AIM OF THE EXERCISE:
Determine how many lines of this material contain "computer". Give only the number.

##### ENTRIES PROVIDED #####

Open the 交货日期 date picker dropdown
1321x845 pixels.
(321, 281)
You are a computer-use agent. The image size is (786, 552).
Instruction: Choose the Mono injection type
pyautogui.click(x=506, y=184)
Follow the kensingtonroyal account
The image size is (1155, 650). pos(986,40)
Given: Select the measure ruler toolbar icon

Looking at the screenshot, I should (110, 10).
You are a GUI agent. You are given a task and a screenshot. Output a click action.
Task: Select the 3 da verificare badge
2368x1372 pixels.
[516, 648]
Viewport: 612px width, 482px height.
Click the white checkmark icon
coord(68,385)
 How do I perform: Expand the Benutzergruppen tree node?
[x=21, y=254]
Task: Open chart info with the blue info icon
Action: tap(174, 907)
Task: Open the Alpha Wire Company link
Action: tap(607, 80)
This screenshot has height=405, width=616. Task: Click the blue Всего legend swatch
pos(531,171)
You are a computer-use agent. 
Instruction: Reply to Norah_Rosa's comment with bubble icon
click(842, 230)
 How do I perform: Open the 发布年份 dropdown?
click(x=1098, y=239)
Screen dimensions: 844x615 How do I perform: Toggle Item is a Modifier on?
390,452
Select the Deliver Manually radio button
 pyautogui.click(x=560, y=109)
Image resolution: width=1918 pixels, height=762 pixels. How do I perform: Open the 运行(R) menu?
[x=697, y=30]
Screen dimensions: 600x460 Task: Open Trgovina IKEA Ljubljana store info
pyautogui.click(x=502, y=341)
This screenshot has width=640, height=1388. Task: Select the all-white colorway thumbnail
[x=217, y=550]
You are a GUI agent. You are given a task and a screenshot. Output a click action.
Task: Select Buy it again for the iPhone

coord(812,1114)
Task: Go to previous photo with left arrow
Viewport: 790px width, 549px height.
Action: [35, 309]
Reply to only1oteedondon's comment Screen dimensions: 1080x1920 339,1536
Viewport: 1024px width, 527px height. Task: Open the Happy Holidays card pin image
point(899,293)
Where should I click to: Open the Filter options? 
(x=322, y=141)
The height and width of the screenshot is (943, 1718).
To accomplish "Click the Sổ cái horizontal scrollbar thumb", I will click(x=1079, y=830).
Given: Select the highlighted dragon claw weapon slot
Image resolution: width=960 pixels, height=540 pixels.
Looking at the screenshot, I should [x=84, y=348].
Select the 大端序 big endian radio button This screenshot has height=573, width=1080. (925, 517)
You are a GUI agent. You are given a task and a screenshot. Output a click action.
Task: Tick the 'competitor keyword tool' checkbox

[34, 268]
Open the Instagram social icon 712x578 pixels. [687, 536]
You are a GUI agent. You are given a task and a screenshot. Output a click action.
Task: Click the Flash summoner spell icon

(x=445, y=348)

#####

RESPONSE BOX:
2